研究のデータに基づいて再構築されたシロアリの進化。重要な形質の発達(紫色の星印)とともに、白亜紀末大量絶滅および始新世-漸新世絶滅が赤い点線で示されている。© Hellemans 他(2026年)
<関連情報>
- https://www.oist.jp/ja/news-center/news/2026/5/1/innovation-and-ecological-collapse-gave-rise-tropics-most-important-decomposers
- https://www.cell.com/current-biology/abstract/S0960-9822(26)00443-4
シロアリは2度の多様化の波を経て、熱帯地域における主要な分解者となった Termites became the dominant decomposers of the tropics after two diversification pulses
Simon Hellemans ∙ Menglin Wang ∙ Corentin Jouault ∙ … ∙ Eliana M. Cancello ∙ Rudolf H. Scheffrahn ∙ Thomas Bourguignon
Current Biology Published:April 30, 2026
DOI:https://doi.org/10.1016/j.cub.2026.04.008
Highlights
- Termites diversified in two major pulses
- The first pulse involved Kalotermitidae and Neoisoptera during the Late Cretaceous
- The second pulse involved multiple Termitidae lineages in the Oligocene and Miocene
- The diversification of termites followed climate-driven biome turnover
Summary
In modern tropical ecosystems, termites are the dominant non-microbial decomposers. However, the timing and drivers of their rise remain unclear.
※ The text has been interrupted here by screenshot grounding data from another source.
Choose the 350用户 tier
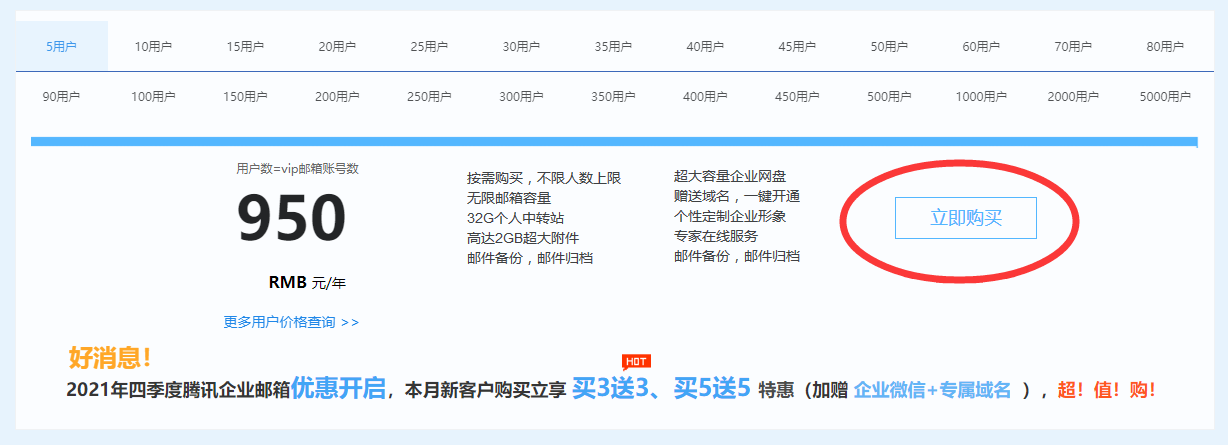1228x445 pixels. coord(613,97)
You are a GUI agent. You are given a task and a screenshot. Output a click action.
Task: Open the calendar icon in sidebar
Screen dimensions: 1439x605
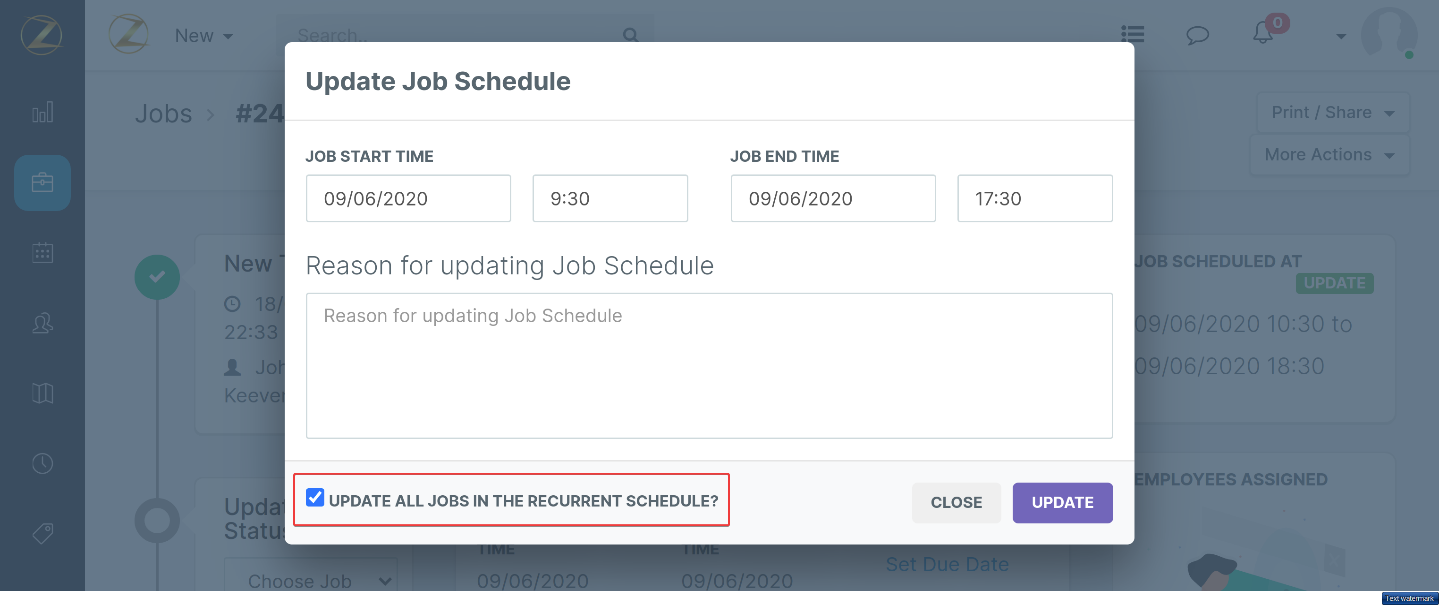click(42, 253)
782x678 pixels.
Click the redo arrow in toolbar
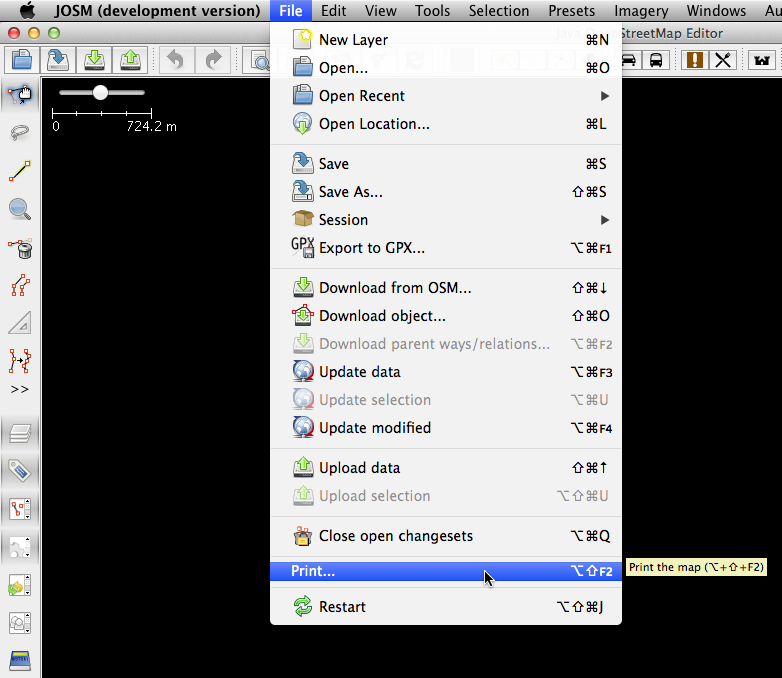(x=213, y=60)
To investigate termite diversification over the past 130 million years, we reconstructed the most comprehensive time-calibrated phylogeny to date by sampling more than 1,300 species (∼47% of described diversity). Our diversification analyses revealed two major pulses. The first occurred in the Late Cretaceous period and marked the initial radiation of Kalotermitidae, followed by the early radiation of Neoisoptera as the diversification of Kalotermitidae slowed down. The second, stronger pulse followed the Eocene-Oligocene transition and extended into the Miocene. This phase coincided with global cooling, rainforest contraction, and savanna expansion. It involved repeated diversification within the Termitidae family and was accompanied by extensive transoceanic dispersal, which led to the global spread of Neoisoptera and the formation of modern tropical termite communities. Together, our results suggest that climate-driven biome turnover and global dispersal, rather than plant innovation, underpinned the rise of termites as dominant tropical decomposers.